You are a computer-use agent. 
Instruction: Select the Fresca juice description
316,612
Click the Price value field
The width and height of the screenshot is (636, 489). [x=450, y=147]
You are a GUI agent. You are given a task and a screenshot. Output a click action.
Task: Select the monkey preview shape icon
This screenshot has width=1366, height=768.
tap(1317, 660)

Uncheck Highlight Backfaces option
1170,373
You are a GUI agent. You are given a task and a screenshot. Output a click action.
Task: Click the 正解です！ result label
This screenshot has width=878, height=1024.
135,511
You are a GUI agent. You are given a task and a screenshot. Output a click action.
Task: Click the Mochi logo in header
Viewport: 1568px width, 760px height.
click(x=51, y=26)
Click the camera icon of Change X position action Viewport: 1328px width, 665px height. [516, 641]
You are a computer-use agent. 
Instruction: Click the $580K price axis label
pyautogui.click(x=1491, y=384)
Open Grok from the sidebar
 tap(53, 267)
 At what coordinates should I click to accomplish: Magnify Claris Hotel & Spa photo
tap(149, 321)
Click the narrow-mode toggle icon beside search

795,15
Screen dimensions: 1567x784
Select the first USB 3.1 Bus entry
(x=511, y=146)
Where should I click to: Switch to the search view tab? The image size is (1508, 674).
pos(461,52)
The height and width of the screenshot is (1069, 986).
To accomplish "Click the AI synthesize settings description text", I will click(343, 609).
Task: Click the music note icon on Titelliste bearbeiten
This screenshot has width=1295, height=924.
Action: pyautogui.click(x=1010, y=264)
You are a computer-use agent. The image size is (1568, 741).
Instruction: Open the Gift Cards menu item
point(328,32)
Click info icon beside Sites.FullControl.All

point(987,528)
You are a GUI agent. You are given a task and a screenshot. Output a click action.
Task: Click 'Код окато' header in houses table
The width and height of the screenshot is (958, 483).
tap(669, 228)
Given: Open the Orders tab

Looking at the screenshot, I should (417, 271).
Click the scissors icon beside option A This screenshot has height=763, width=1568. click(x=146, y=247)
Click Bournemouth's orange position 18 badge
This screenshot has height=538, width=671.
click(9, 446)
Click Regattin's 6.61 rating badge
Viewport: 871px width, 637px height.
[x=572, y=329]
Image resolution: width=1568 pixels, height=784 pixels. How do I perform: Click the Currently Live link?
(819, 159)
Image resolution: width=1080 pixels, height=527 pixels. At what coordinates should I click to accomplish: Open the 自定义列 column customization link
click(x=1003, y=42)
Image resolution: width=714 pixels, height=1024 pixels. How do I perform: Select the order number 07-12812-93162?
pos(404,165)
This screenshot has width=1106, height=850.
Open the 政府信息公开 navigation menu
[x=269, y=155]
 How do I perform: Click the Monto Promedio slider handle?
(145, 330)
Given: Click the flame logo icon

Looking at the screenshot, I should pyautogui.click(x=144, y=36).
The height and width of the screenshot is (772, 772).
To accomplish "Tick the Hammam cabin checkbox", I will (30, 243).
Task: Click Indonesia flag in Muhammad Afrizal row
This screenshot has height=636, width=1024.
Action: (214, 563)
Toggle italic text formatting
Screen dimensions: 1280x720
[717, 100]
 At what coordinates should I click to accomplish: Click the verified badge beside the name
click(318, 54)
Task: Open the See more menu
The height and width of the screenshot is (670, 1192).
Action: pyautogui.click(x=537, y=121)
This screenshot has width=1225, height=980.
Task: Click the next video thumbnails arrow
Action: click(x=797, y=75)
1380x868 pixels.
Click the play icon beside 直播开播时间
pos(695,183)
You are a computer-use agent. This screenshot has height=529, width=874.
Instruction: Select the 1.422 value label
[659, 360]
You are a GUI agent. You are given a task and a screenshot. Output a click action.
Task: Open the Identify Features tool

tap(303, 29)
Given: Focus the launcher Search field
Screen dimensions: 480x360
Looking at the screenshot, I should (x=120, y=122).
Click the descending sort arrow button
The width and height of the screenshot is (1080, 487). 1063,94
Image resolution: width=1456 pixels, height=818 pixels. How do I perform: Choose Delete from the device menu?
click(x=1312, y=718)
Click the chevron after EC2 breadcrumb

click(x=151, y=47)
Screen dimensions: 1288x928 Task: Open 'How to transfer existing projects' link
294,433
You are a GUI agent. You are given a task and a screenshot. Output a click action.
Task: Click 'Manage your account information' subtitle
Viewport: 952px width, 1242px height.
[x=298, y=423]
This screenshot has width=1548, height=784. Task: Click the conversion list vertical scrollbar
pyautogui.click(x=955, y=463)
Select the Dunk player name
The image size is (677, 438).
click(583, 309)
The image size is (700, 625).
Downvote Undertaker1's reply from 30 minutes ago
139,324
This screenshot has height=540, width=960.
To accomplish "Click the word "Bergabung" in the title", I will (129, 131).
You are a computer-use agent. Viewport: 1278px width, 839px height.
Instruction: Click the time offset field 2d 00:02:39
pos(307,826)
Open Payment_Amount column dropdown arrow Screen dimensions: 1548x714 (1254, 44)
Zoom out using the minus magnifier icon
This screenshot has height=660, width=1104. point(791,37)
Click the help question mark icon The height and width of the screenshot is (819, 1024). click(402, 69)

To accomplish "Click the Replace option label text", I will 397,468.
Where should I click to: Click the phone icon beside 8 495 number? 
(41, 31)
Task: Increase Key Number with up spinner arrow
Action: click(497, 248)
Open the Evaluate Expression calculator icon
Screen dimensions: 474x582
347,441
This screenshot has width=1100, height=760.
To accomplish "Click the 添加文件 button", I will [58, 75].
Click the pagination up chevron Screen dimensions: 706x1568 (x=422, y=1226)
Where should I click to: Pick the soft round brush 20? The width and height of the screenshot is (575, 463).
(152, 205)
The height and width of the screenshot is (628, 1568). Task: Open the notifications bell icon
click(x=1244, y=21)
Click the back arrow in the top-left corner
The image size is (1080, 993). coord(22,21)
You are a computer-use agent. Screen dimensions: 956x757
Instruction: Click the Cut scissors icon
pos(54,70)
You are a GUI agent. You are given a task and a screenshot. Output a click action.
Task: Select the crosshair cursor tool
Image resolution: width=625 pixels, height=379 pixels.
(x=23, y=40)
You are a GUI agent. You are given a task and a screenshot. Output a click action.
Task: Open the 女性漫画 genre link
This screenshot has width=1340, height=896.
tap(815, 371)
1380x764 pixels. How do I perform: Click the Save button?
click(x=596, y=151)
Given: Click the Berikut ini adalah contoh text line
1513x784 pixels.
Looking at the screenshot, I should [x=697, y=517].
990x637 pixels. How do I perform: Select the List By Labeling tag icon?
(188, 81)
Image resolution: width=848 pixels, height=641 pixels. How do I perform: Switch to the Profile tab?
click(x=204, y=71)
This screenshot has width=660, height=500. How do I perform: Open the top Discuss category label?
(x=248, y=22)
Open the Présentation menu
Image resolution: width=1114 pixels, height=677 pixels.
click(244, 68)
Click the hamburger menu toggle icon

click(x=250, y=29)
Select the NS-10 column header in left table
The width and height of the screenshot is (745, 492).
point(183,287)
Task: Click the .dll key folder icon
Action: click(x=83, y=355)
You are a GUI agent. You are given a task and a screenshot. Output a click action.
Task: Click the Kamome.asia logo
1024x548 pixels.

··········

Your task is to reproduce the full listing exactly.

» ANSWER TO THE PROBLEM
You are a computer-use agent. 
Instruction: Select the Fresca juice description
316,612
Click the Price value field
The width and height of the screenshot is (636, 489). [x=450, y=147]
You are a GUI agent. You are given a task and a screenshot. Output a click action.
Task: Select the monkey preview shape icon
This screenshot has width=1366, height=768.
tap(1317, 660)

Uncheck Highlight Backfaces option
1170,373
You are a GUI agent. You are given a task and a screenshot. Output a click action.
Task: Click the 正解です！ result label
This screenshot has width=878, height=1024.
135,511
You are a GUI agent. You are given a task and a screenshot. Output a click action.
Task: Click the Mochi logo in header
Viewport: 1568px width, 760px height.
click(x=51, y=26)
Click the camera icon of Change X position action Viewport: 1328px width, 665px height. [516, 641]
You are a computer-use agent. 
Instruction: Click the $580K price axis label
pyautogui.click(x=1491, y=384)
Open Grok from the sidebar
 tap(53, 267)
 At what coordinates should I click to accomplish: Magnify Claris Hotel & Spa photo
tap(149, 321)
Click the narrow-mode toggle icon beside search

795,15
Screen dimensions: 1567x784
Select the first USB 3.1 Bus entry
(x=511, y=146)
Where should I click to: Switch to the search view tab? The image size is (1508, 674).
pos(461,52)
The height and width of the screenshot is (1069, 986).
To accomplish "Click the AI synthesize settings description text", I will click(343, 609).
Task: Click the music note icon on Titelliste bearbeiten
This screenshot has width=1295, height=924.
Action: pyautogui.click(x=1010, y=264)
You are a computer-use agent. The image size is (1568, 741).
Instruction: Open the Gift Cards menu item
point(328,32)
Click info icon beside Sites.FullControl.All

point(987,528)
You are a GUI agent. You are given a task and a screenshot. Output a click action.
Task: Click 'Код окато' header in houses table
The width and height of the screenshot is (958, 483).
tap(669, 228)
Given: Open the Orders tab

Looking at the screenshot, I should (417, 271).
Click the scissors icon beside option A This screenshot has height=763, width=1568. click(x=146, y=247)
Click Bournemouth's orange position 18 badge
This screenshot has height=538, width=671.
click(9, 446)
Click Regattin's 6.61 rating badge
Viewport: 871px width, 637px height.
[x=572, y=329]
Image resolution: width=1568 pixels, height=784 pixels. How do I perform: Click the Currently Live link?
(819, 159)
Image resolution: width=1080 pixels, height=527 pixels. At what coordinates should I click to accomplish: Open the 自定义列 column customization link
click(x=1003, y=42)
Image resolution: width=714 pixels, height=1024 pixels. How do I perform: Select the order number 07-12812-93162?
pos(404,165)
This screenshot has width=1106, height=850.
Open the 政府信息公开 navigation menu
[x=269, y=155]
 How do I perform: Click the Monto Promedio slider handle?
(145, 330)
Given: Click the flame logo icon

Looking at the screenshot, I should pyautogui.click(x=144, y=36).
The height and width of the screenshot is (772, 772).
To accomplish "Tick the Hammam cabin checkbox", I will (30, 243).
Task: Click Indonesia flag in Muhammad Afrizal row
This screenshot has height=636, width=1024.
Action: (214, 563)
Toggle italic text formatting
Screen dimensions: 1280x720
[717, 100]
 At what coordinates should I click to accomplish: Click the verified badge beside the name
click(318, 54)
Task: Open the See more menu
The height and width of the screenshot is (670, 1192).
Action: pyautogui.click(x=537, y=121)
This screenshot has width=1225, height=980.
Task: Click the next video thumbnails arrow
Action: click(x=797, y=75)
1380x868 pixels.
Click the play icon beside 直播开播时间
pos(695,183)
You are a computer-use agent. This screenshot has height=529, width=874.
Instruction: Select the 1.422 value label
[659, 360]
You are a GUI agent. You are given a task and a screenshot. Output a click action.
Task: Open the Identify Features tool

tap(303, 29)
Given: Focus the launcher Search field
Screen dimensions: 480x360
Looking at the screenshot, I should (x=120, y=122).
Click the descending sort arrow button
The width and height of the screenshot is (1080, 487). 1063,94
Image resolution: width=1456 pixels, height=818 pixels. How do I perform: Choose Delete from the device menu?
click(x=1312, y=718)
Click the chevron after EC2 breadcrumb

click(x=151, y=47)
Screen dimensions: 1288x928 Task: Open 'How to transfer existing projects' link
294,433
You are a GUI agent. You are given a task and a screenshot. Output a click action.
Task: Click 'Manage your account information' subtitle
Viewport: 952px width, 1242px height.
[x=298, y=423]
This screenshot has width=1548, height=784. Task: Click the conversion list vertical scrollbar
pyautogui.click(x=955, y=463)
Select the Dunk player name
The image size is (677, 438).
click(583, 309)
The image size is (700, 625).
Downvote Undertaker1's reply from 30 minutes ago
139,324
This screenshot has height=540, width=960.
To accomplish "Click the word "Bergabung" in the title", I will (129, 131).
You are a computer-use agent. Viewport: 1278px width, 839px height.
Instruction: Click the time offset field 2d 00:02:39
pos(307,826)
Open Payment_Amount column dropdown arrow Screen dimensions: 1548x714 (1254, 44)
Zoom out using the minus magnifier icon
This screenshot has height=660, width=1104. point(791,37)
Click the help question mark icon The height and width of the screenshot is (819, 1024). click(402, 69)

To accomplish "Click the Replace option label text", I will 397,468.
Where should I click to: Click the phone icon beside 8 495 number? 
(41, 31)
Task: Increase Key Number with up spinner arrow
Action: click(497, 248)
Open the Evaluate Expression calculator icon
Screen dimensions: 474x582
347,441
This screenshot has width=1100, height=760.
To accomplish "Click the 添加文件 button", I will [58, 75].
Click the pagination up chevron Screen dimensions: 706x1568 (x=422, y=1226)
Where should I click to: Pick the soft round brush 20? The width and height of the screenshot is (575, 463).
(152, 205)
The height and width of the screenshot is (628, 1568). Task: Open the notifications bell icon
click(x=1244, y=21)
Click the back arrow in the top-left corner
The image size is (1080, 993). coord(22,21)
You are a computer-use agent. Screen dimensions: 956x757
Instruction: Click the Cut scissors icon
pos(54,70)
You are a GUI agent. You are given a task and a screenshot. Output a click action.
Task: Select the crosshair cursor tool
Image resolution: width=625 pixels, height=379 pixels.
(x=23, y=40)
You are a GUI agent. You are given a task and a screenshot. Output a click action.
Task: Open the 女性漫画 genre link
This screenshot has width=1340, height=896.
tap(815, 371)
1380x764 pixels. How do I perform: Click the Save button?
click(x=596, y=151)
Given: Click the Berikut ini adalah contoh text line
1513x784 pixels.
Looking at the screenshot, I should [x=697, y=517].
990x637 pixels. How do I perform: Select the List By Labeling tag icon?
(188, 81)
Image resolution: width=848 pixels, height=641 pixels. How do I perform: Switch to the Profile tab?
click(x=204, y=71)
This screenshot has width=660, height=500. How do I perform: Open the top Discuss category label?
(x=248, y=22)
Open the Présentation menu
Image resolution: width=1114 pixels, height=677 pixels.
click(244, 68)
Click the hamburger menu toggle icon

click(x=250, y=29)
Select the NS-10 column header in left table
The width and height of the screenshot is (745, 492).
point(183,287)
Task: Click the .dll key folder icon
Action: click(x=83, y=355)
You are a GUI agent. You are given a task and a screenshot. Output a click action.
Task: Click the Kamome.asia logo
1024x548 pixels.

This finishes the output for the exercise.